A mortgage broker is an intermediary between you and a lender. In essence, they serve a similar role to websites such as lendingtree.com or bankratemonitor.com, giving you the opportunity to compare lenders and choose the best loan. They may end up saving you a lot of time in speaking to numerous lenders. But they do charge a commission (in the form of points — a percentage — of the loan which may be higher than the commission charged by a larger high street bank). They may also charge an origination fee on top of a commission which direct lenders generally do not.
The advantage of using a mortgage broker is that they are experienced in analyzing loans, negotiating them and choosing the best one for your personal circumstances.
For example, if you are buying a starter home and don’t intend to stay there for over 10 years, it might not make sense to get a 30-year mortgage. Similarly, if you are looking for an investment property for cashflow purposes which you can sell once it appreciates in value, an interest-only mortgage may make sense. These are options that a direct lender may not have or may not suggest.
If your credit isn’t the best a mortgage broker may know of lenders who work with lower credit scores in exchange for higher interest rates and down payments as opposed to direct lenders who generally insist on a fairly high score to do business.
A direct lender is usually the mortgage department of a regional or large bank, such as Wells Fargo Mortgage.
Comfort and convenience
Direct lenders generally don’t charge points on loans they close. There is a comfort factor in dealing with staff that you already know and have a relationship with. Also the process — application, underwriting, and approval — is usually kept in-house, thus allowing for maximum communication throughout.
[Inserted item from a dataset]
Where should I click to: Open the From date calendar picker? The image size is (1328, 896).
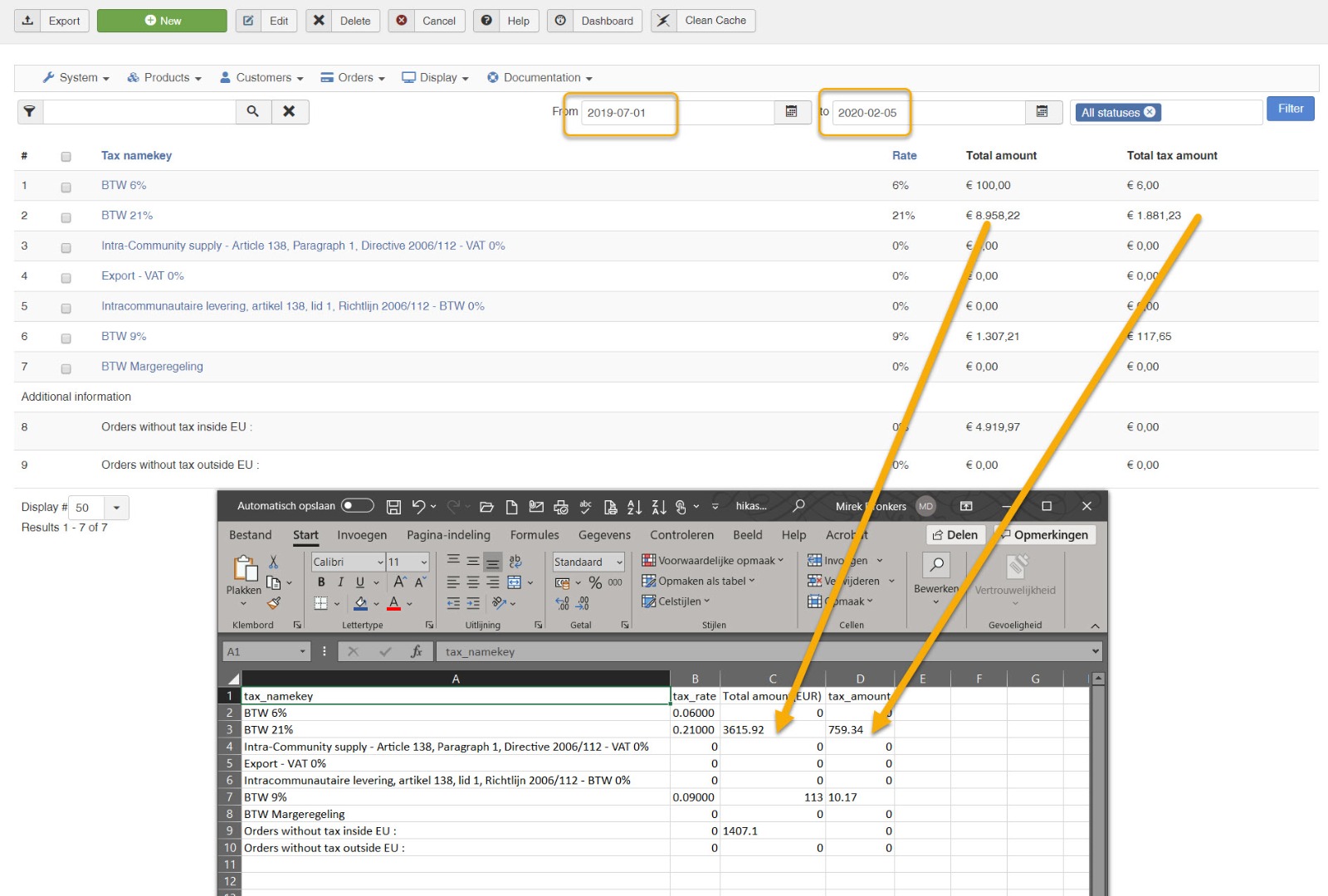[x=792, y=112]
But don’t let the smiles, handshakes and lollipops for the kids woo you too much. It’s a numbers game. Only choose your local bank if the numbers work for you. Account-holders might also receive a slight discount on the interest rate. The process may be faster than going through a broker since there is no middleman.
A mortgage lender from a bank or financial institution can be a good bet if you have an existing account, have strong financials and are not looking for anything too nuanced in your loan. Thirty-year fixed-rate mortgages are these guys’ bread and butter. However, if you are looking for something catered specifically to your needs you may want to see what options a broker has.